A bill of rights for the digital age
In 1996, John Perry Barlow published “A Declaration of the Independence of the Internet,” a paper condemning government involvement in the internet.
Mr. Barlow, who died in 2018, was a writer, Grateful Dead lyricist and a founder of the Electronic Frontier Foundation, a group dedicated to protecting digital rights. He wrote the widely copied piece in response to passage of the Telecommunications Act of 1996, which he felt was government interference in the net.
Lately I’ve been thinking about our rights in the Internet Age and decided to compose a Bill of Rights for Living in the Digital World. I expect few will take notice, and I certainly have never written lyrics for the Grateful Dead, but I needed to get these things off my chest. So here goes.

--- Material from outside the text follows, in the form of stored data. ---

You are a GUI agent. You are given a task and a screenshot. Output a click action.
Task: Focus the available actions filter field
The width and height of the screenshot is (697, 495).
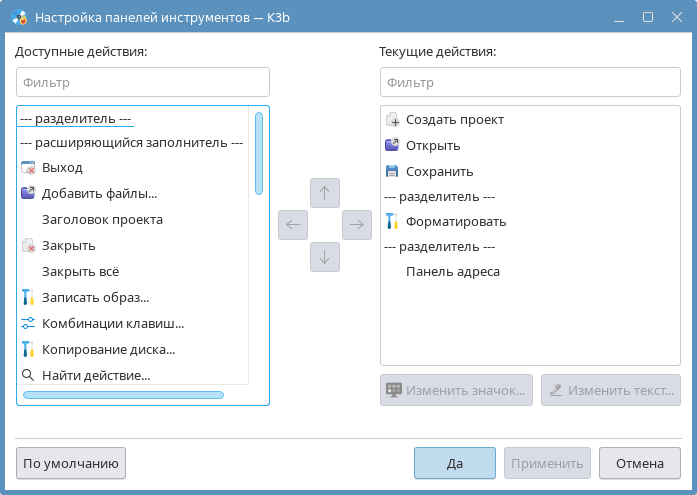coord(143,82)
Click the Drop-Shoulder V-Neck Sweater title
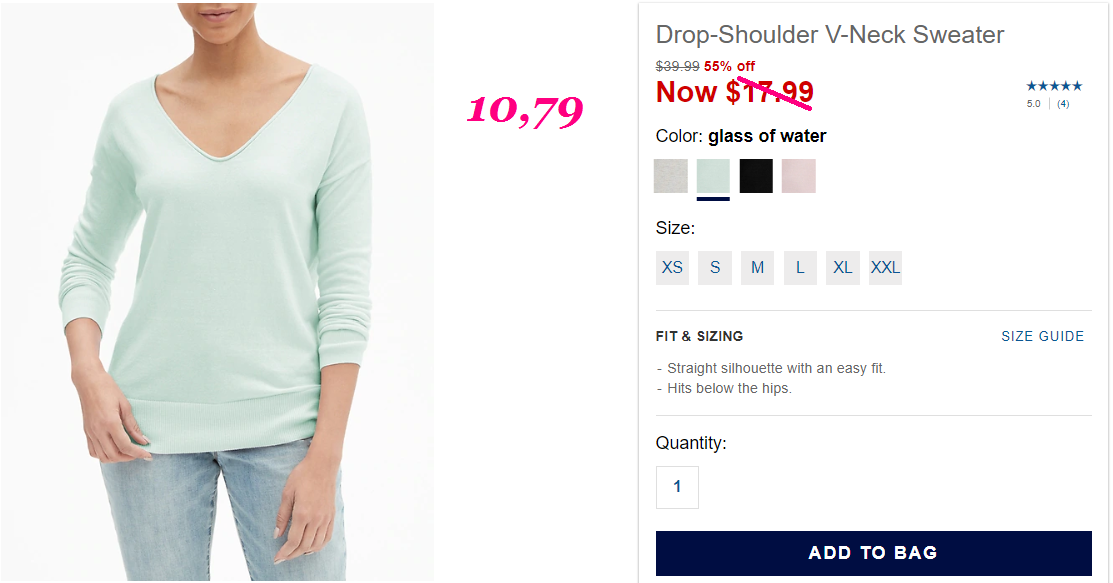Image resolution: width=1113 pixels, height=583 pixels. coord(830,34)
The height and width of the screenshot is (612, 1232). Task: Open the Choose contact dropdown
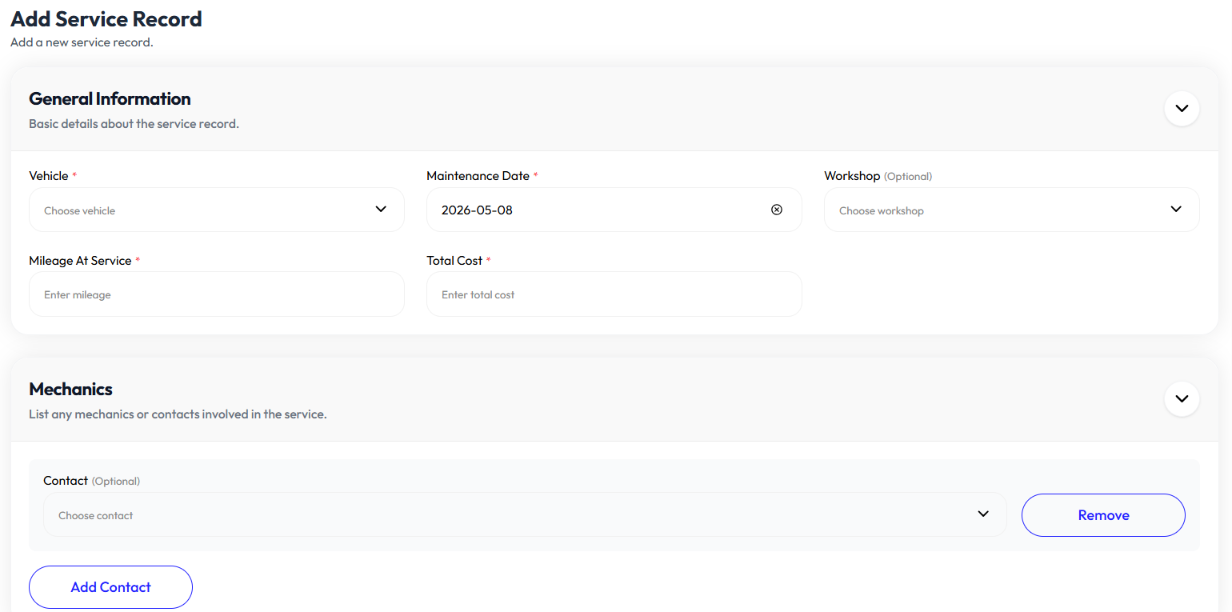tap(525, 515)
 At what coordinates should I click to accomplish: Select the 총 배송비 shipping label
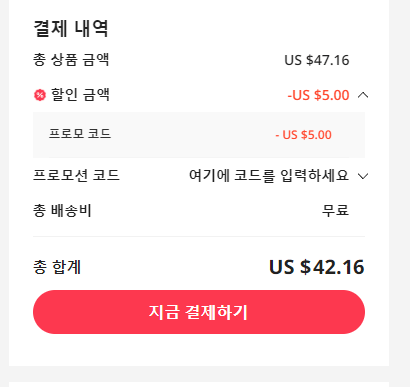[x=62, y=210]
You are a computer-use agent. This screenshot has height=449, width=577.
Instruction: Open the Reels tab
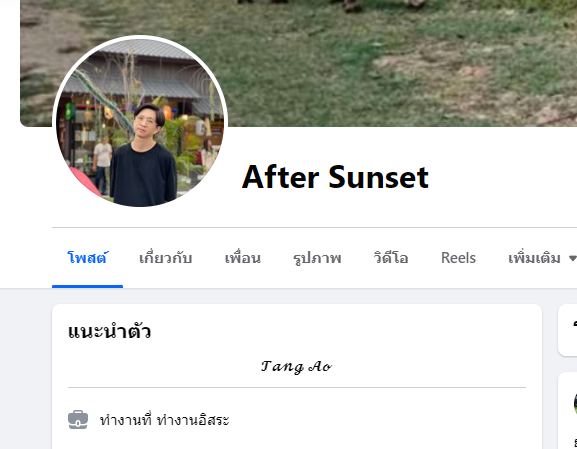[x=458, y=258]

I own my personal information and no entity has the right to collect it without my permission. If I do give permission, I have full access to all information collected and the right to have it deleted.
My information cannot be given or sold to any third party without my permission.
I have a right to surf the internet without being tracked.
I have a right to go where I please in complete anonymity. No one should access my phone location data or records of where my phone is connecting to cell towers without my permission. If law enforcement or the government wants the information, a warrant should be required.
I have the right to walk the public streets or take part in protests without being identified by a camera and picked out by facial recognition.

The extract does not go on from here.